Freeze experts + backbone; train only the 75 router gates (~0.016% of params) to KL-match the
**unpruned** GLM-5.2 teacher's next-token distribution (plain uniform weighting, lr 5e-5).

## Eval — n=2000 held-out real prompts (raw sampling, no max_tokens / no timeout)

Loops are *detected*, not truncated. 2000 probes harvested from real coding-agent traces (codex,
opencode, cursor, claude-code), held out from training.
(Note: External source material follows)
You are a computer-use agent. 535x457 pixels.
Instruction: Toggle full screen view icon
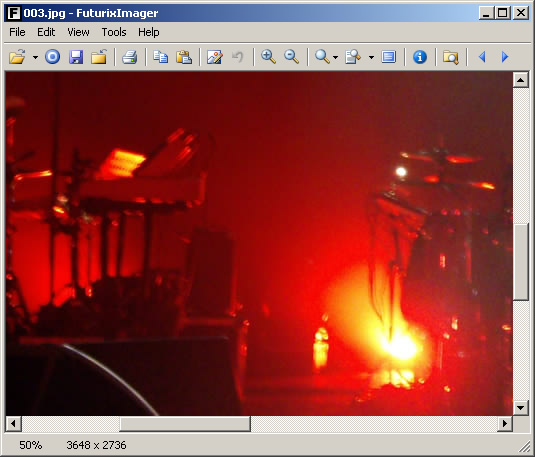click(389, 57)
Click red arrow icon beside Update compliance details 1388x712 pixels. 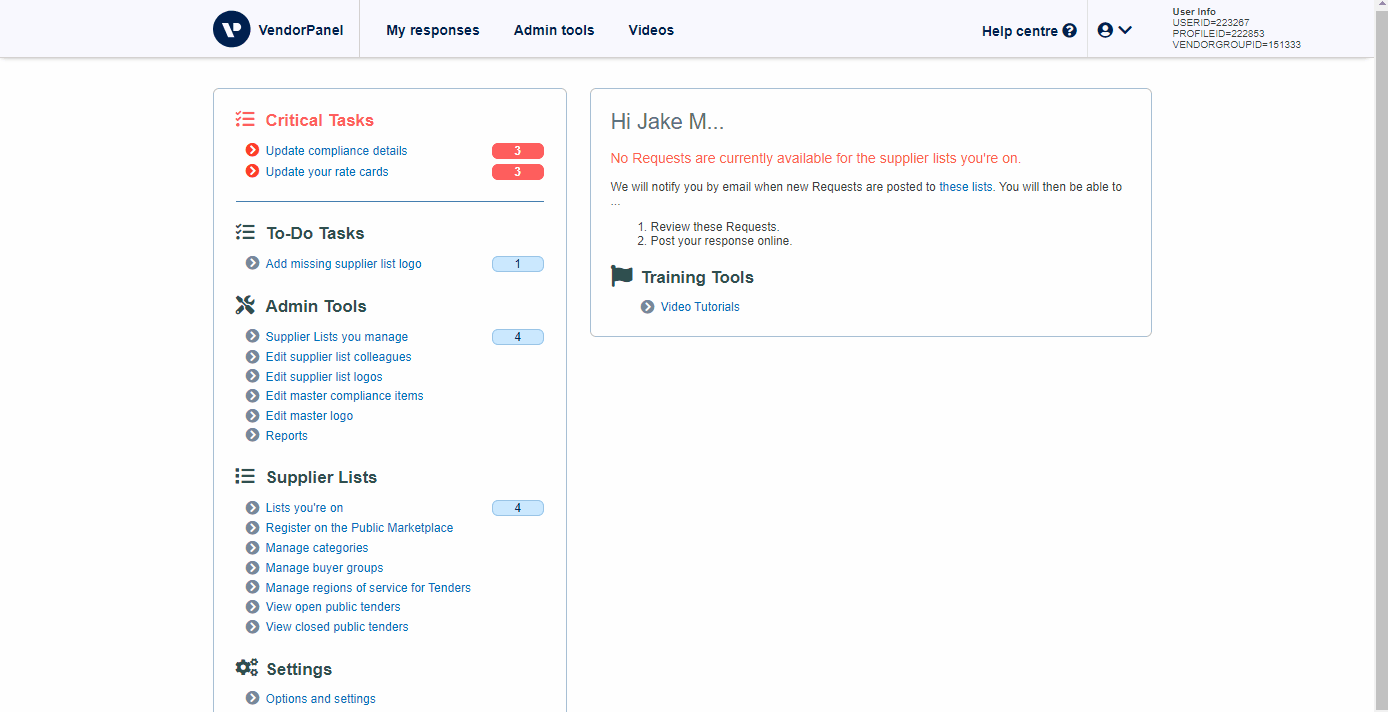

| metric | keep-168 + Router-KD |
|---|---|
| attractor / loop rate | **0.072** |
| natural-EOS rate | **0.928** |
| output diversity (distinct-4) | **0.880** |
| median output length | 1267 tok |

At this scale the difference vs the unpruned teacher is within noise — i.e. **parity**, measured on
2000 samples (not the usual n=50). The residual loops are inherent to GLM-5.2 (the unpruned teacher
exhibits the same `</think>`-restart loops on the same prompts), so they're not a pruning artifact.

## Serving (vLLM)

```bash
vllm serve 0xSero/GLM-5.2-504B --tensor-parallel-size 8 \
  --quantization modelopt_fp4 --kv-cache-dtype fp8 --trust-remote-code --max-model-len 262144
```

**Tip — brevity prompt:** a system prompt like *"Be concise. Think only as much as the task needs,
then answer and stop."* roughly halves median output length at no retraining cost.

## More

- **GGUF builds** (BF16 + Q4/Q3/Q2 dynamic): [`0xSero/GLM-5.2-REAP-504B-GGUF`](https://huggingface.co/0xSero/GLM-5.2-REAP-504B-GGUF)
- Siblings: [`0xSero/GLM-5.2-481B`](https://huggingface.co/0xSero/GLM-5.2-481B) (keep-160), [`0xSero/GLM-5.2-469B`](https://huggingface.co/0xSero/GLM-5.2-469B) (keep-156)

---
*Compute sponsored by **[Lambda](https://lambda.ai)** — thank you. 🙏*

## Honest note (n=2000)
The unpruned teacher loops on only **3.6%** of these prompts vs **~7-8%** for this pruned cut — REAP pruning roughly doubles the loop rate, and gate-only Router-KD (even on full data) does not close it. Earlier small-n evals suggesting parity were a sampling fluke. A knowledge-recovery LoRA is in progress to add capacity back.